By Kelley Chittenden
In an attempt to assuage data security concerns in the cloud, Microsoft Corporation recently announced the decision to offer European customers an option to store their cloud data in German data centers under control of T-Systems, a subsidiary of Germany’s largest telecommunications company, Deutsche Telekom. In the words of Deutsche Telekom’s CEO, Timotheus Höttges, “Microsoft is pioneering a new, unique, solution for customers in Germany and Europe. Now, customers who want local control of their data combined with Microsoft’s cloud services have a new option, and I anticipate it will be rapidly adopted.”
The Financial Times reports Microsoft’s lawyers believe they have devised “bulletproof” legal arrangements in Germany. The company plans to offer cloud services such as Azure, Microsoft Office 365, and Dynamics CRM Online from two data centers located in Germany under the third party control of a “trustee model.”A trustee model restricts Microsoft from accessing customer data without consent of the customer or the third-party trustee, the T-Systems subsidiary, which operates under German data protection law – even if the United States government requests it. If Microsoft receives permission to access customer data in the German data centers, its access requires trustee supervision. In theory, the partly state-owned Deutsche Telekom will assume responsibility for approving data transfers in a neutral fashion.

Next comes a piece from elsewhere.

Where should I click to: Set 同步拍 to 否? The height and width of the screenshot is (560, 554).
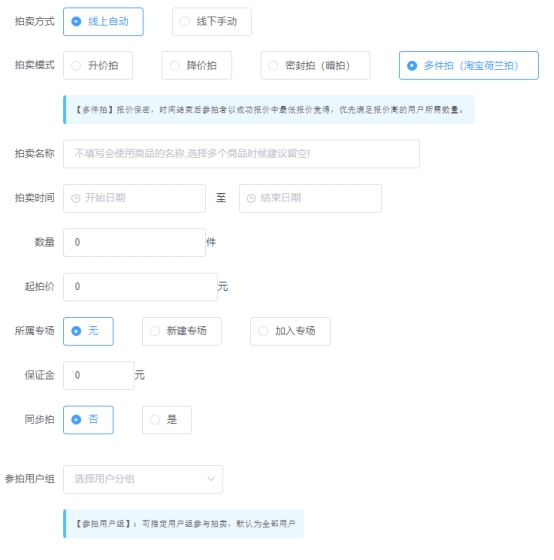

Microsoft CEO Satya Nadella believes German data centers will “offer customers choice and trust in how their data is handled and where it is stored.” The German data center plan is a direct response to growing European concern over perceived inadequacies of U.S. data protection and fear sparked by the 2013 Edward Snowden revelations that U.S. agencies such as the National Security Agency can access customer data of non-U.S. citizens that use Microsoft cloud services. Last month, the European Court of Justice struck down the “Safe Harbor” agreement between the United States and the European Union as invalid. The pact permitted participating U.S. companies to transfer European customer data to U.S. data centers in compliance with EU data protection law.
Microsoft currently has twenty-four cloud “regions” and is spending £1.3 billion to expand its data center network in the Europe. Ars Technica points out that the significance of the announcement to unveil German data centers lies in the act of handing operational control to a local company under local law rather than simply installing local servers. The approach could potentially avoid situations such as Microsoft’s current dispute involving U.S. authorities demanding access to customer data located in Ireland in which U.S. technology companies struggle to comply with both U.S. law and EU data protection law.
On the other hand, releasing control to third-party, European companies could also be characterized as an acknowledgement that the United States cannot adequately protect data on its own. In the Financial Times, Stefan Heumann from the German think tank, Stiftung Neue Verantwortung, warns that the trend toward data localization may even lead to the danger of “Balkanizing” the Internet and notes the irony of purposeful fragmentation in the midst of advances toward unifying the digital market. In fact, the very nature of the cloud is non-territorial and location independence is a core aspect. For example, utilizing data centers across multiple jurisdictions allows the sharing of resources by customers in different time zones with peak usage hours occurring at different times and for seamless transfers in the event of failed infrastructure or natural disasters. In other words, data localization might ultimately dilute the benefits of the cloud.